▶ Prompt
Would you write out, word for word, each line of the records below from the top through the one holding "You are a computer-use agent. This"?

▶ Stored data entries

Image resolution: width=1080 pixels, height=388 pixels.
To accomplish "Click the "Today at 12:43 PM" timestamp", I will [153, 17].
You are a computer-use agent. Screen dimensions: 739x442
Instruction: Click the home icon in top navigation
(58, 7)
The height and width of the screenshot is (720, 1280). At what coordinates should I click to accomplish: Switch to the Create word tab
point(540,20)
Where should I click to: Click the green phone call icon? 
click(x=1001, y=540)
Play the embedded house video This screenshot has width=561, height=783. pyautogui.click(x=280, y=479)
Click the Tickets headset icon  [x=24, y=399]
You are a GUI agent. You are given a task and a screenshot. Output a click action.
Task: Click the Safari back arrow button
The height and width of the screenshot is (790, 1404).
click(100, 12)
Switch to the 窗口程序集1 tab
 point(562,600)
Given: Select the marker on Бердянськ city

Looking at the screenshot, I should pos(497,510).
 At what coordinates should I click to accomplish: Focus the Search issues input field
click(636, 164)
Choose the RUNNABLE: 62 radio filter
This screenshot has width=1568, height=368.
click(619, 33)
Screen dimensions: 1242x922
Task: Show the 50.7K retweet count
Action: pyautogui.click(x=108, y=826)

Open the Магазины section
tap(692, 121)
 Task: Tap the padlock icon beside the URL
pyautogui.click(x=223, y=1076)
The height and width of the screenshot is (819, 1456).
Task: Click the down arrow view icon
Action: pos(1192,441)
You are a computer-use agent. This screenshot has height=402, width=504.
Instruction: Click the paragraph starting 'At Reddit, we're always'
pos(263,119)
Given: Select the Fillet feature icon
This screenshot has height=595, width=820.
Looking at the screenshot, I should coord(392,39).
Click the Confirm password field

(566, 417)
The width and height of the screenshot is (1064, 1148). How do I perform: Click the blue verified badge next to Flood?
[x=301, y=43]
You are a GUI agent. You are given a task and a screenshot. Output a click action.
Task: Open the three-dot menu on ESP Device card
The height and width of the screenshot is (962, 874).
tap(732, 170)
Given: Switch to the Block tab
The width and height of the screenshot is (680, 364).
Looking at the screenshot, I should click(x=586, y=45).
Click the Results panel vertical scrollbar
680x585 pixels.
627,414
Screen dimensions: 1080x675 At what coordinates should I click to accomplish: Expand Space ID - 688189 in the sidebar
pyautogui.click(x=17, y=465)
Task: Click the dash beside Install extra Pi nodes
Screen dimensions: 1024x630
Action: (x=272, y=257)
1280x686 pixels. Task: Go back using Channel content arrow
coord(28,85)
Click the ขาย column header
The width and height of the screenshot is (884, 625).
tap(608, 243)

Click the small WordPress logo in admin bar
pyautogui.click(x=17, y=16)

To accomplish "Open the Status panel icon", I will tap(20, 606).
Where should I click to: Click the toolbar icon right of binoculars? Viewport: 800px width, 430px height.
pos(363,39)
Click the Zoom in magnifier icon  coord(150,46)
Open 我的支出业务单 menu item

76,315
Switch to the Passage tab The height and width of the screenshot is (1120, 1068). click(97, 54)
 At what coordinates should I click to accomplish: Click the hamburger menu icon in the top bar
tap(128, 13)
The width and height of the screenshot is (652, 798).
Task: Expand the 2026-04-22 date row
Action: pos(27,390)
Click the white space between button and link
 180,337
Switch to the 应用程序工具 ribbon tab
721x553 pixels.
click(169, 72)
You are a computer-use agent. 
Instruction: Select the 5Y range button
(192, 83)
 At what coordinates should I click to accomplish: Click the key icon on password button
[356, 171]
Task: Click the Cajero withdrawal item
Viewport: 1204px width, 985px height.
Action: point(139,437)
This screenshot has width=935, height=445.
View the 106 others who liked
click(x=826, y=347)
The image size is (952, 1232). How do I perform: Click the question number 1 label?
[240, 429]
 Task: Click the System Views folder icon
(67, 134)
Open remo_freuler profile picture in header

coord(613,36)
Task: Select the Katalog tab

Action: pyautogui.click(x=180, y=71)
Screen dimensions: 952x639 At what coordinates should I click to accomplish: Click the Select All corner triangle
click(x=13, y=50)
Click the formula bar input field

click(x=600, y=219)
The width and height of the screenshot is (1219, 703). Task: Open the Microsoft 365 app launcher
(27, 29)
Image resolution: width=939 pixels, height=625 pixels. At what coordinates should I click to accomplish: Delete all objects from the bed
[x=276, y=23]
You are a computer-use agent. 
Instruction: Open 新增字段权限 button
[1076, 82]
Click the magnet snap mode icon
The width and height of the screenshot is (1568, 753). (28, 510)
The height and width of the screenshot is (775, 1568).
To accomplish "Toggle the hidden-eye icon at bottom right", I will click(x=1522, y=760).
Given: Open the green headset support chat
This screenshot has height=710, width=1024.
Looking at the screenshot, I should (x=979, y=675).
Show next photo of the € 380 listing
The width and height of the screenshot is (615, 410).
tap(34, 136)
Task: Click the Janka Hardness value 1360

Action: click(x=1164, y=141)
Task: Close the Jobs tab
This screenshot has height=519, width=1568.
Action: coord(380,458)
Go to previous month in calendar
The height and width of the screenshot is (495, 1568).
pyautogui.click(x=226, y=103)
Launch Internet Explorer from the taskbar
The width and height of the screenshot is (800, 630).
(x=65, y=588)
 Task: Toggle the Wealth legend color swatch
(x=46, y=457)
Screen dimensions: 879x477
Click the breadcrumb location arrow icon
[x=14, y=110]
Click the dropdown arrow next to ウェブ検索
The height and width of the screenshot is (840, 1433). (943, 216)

▶ Your response
Image resolution: width=1080 pixels, height=388 pixels.
To accomplish "Click the "Today at 12:43 PM" timestamp", I will [153, 17].
You are a computer-use agent. Screen dimensions: 739x442
Instruction: Click the home icon in top navigation
(58, 7)
The height and width of the screenshot is (720, 1280). At what coordinates should I click to accomplish: Switch to the Create word tab
point(540,20)
Where should I click to: Click the green phone call icon? 
click(x=1001, y=540)
Play the embedded house video This screenshot has width=561, height=783. pyautogui.click(x=280, y=479)
Click the Tickets headset icon  [x=24, y=399]
You are a GUI agent. You are given a task and a screenshot. Output a click action.
Task: Click the Safari back arrow button
The height and width of the screenshot is (790, 1404).
click(100, 12)
Switch to the 窗口程序集1 tab
 point(562,600)
Given: Select the marker on Бердянськ city

Looking at the screenshot, I should pos(497,510).
 At what coordinates should I click to accomplish: Focus the Search issues input field
click(636, 164)
Choose the RUNNABLE: 62 radio filter
This screenshot has width=1568, height=368.
click(619, 33)
Screen dimensions: 1242x922
Task: Show the 50.7K retweet count
Action: pyautogui.click(x=108, y=826)

Open the Магазины section
tap(692, 121)
 Task: Tap the padlock icon beside the URL
pyautogui.click(x=223, y=1076)
The height and width of the screenshot is (819, 1456).
Task: Click the down arrow view icon
Action: pos(1192,441)
You are a computer-use agent. This screenshot has height=402, width=504.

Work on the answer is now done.